Flink从入门到实战八[State]-8-Flink Operator State的CheckpointedFunction使用方法

发表于2022年7月15日2023年7月22日作者 IT之美

通过实现 CheckpointedFunction 接口来使用 operator state。
CheckpointedFunction 接口提供了访问 non-keyed state 的方法，需要实现如下两个方法：

void snapshotState(FunctionSnapshotContext context) throws Exception;
void initializeState(FunctionInitializationContext context) throws Exception;

operator state 以 list 的形式存在。这些状态是一个可序列化对象的集合 List，彼此独立，方便在改变并发后进行状态的重新分派。换句话说，这些对象是重新分配 non-keyed state 的最细粒度。根据状态的不同访问方式，有如下几种重新分配的模式：
1）Even-split redistribution: 每个算子都保存一个列表形式的状态集合，整个状态由所有的列表拼接而成。当作业恢复或重新分配的时候，整个状态会按照算子的并发度进行均匀分配。比如说，算子 A 的并发度为 1，包含两个元素 element1 和 element2，当并发读增加为 2 时，element1 会被分到并发 0 上，element2 则会被分到并发 1 上。
2）Union redistribution: 每个算子保存一个列表形式的状态集合。整个状态由所有的列表拼接而成。当作业恢复或重新分配时，每个算子都将获得所有的状态数据。 Do not use this feature if your list may have high cardinality.
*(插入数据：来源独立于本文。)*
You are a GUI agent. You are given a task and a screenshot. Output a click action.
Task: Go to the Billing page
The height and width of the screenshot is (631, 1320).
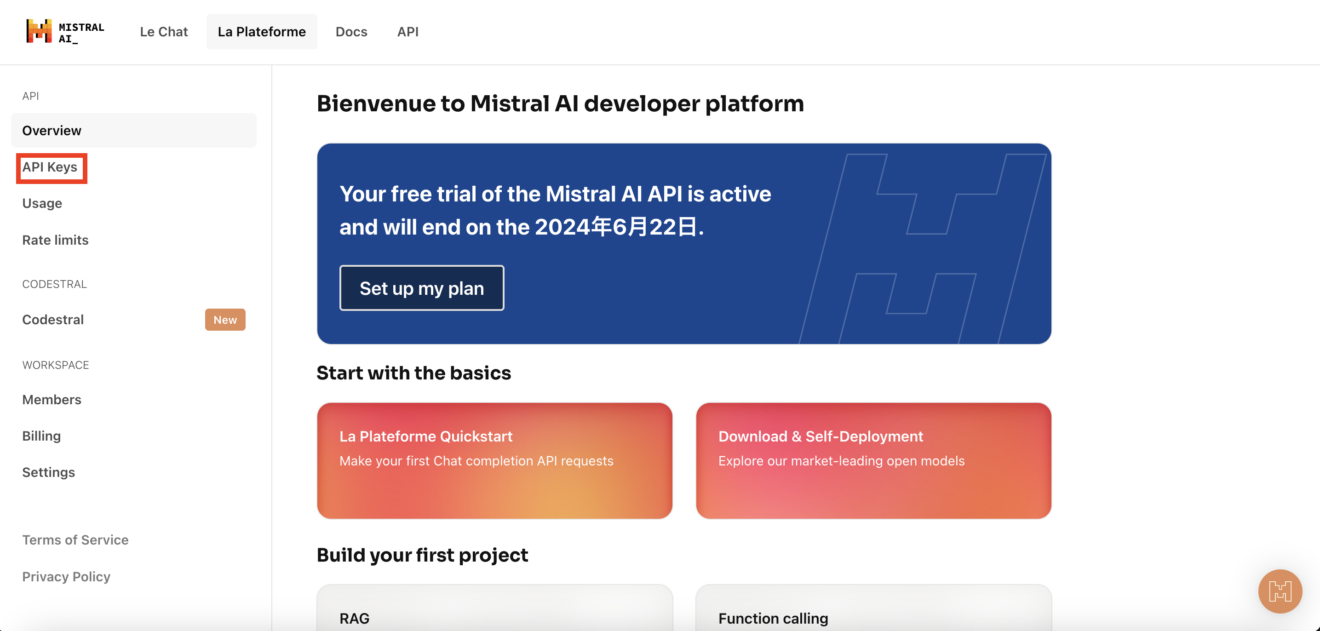click(x=41, y=436)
Checkpoint metadata will store an offset to each list entry, which could lead to RPC framesize or out-of-memory errors.

demo代码：

public class State_4_OperatorState {

    public static void main(String[] args) throws Exception {
        StreamExecutionEnvironment env = StreamExecutionEnvironment.getExecutionEnvironment();
        env.setParallelism(1);

        DataStream<Transaction> dataStream = env
                .addSource(new TransactionSource()) //TransactionSource可以查看前面章节，有源码分析讲解
                .name("transactions");
        dataStream.print();

        dataStream.map(new State_4_Map())
                .print();

        env.execute();
    }

    public static class State_4_Map implements MapFunction<Transaction, Long>, CheckpointedFunction {

        private ListState<Long> countPerPartition;
        private long localCount;

        /**
         * 计算交易总比数
         * @param transaction
         * @return
         * @throws Exception
         */
        @Override
        public Long map(Transaction transaction) throws Exception {
            // update the states
            localCount++;

            return localCount;
        }

        /**
         * 备份
         * @param context
         * @throws Exception
         */
        @Override
        public void snapshotState(FunctionSnapshotContext context) throws Exception {
            // the keyed state is always up to date anyways
            // just bring the per-partition state in shape
            countPerPartition.clear();
            countPerPartition.add(localCount);
        }

        /**
         * 恢复
         * @param context
         * @throws Exception
         */
        @Override
        public void initializeState(FunctionInitializationContext context) throws Exception {

            // get the state data structure for the per-partition state
            countPerPartition = context.getOperatorStateStore().getListState(
                    new ListStateDescriptor<>("perPartitionCount", Long.class));

            // initialize the "local count variable" based on the operator state
            for (Long l : countPerPartition.get()) {
                localCount += l;
            }
        }
    }

}

/* 输出
Transaction{accountId=1, timestamp=1546272000000, amount=188.23}
1
Transaction{accountId=2, timestamp=1546272360000, amount=374.79}
2
Transaction{accountId=3, timestamp=1546272720000, amount=112.15}
3
Transaction{accountId=4, timestamp=1546273080000, amount=478.75}
4
Transaction{accountId=5, timestamp=1546273440000, amount=208.85}
5
Transaction{accountId=1, timestamp=1546273800000, amount=379.64}
6
Transaction{accountId=2, timestamp=1546274160000, amount=351.44}
7
Transaction{accountId=3, timestamp=1546274520000, amount=320.75}
8
Transaction{accountId=4, timestamp=1546274880000, amount=259.42}
9
Transaction{accountId=5, timestamp=1546275240000, amount=273.44}
10
Transaction{accountId=1, timestamp=1546275600000, amount=267.25}
11

*/

调用不同的获取状态对象的接口，会使用不同的状态分配算法。比如 getUnionListState(descriptor) 会使用 union redistribution 算法，而 getListState(descriptor) 则简单的使用 even-split redistribution 算法。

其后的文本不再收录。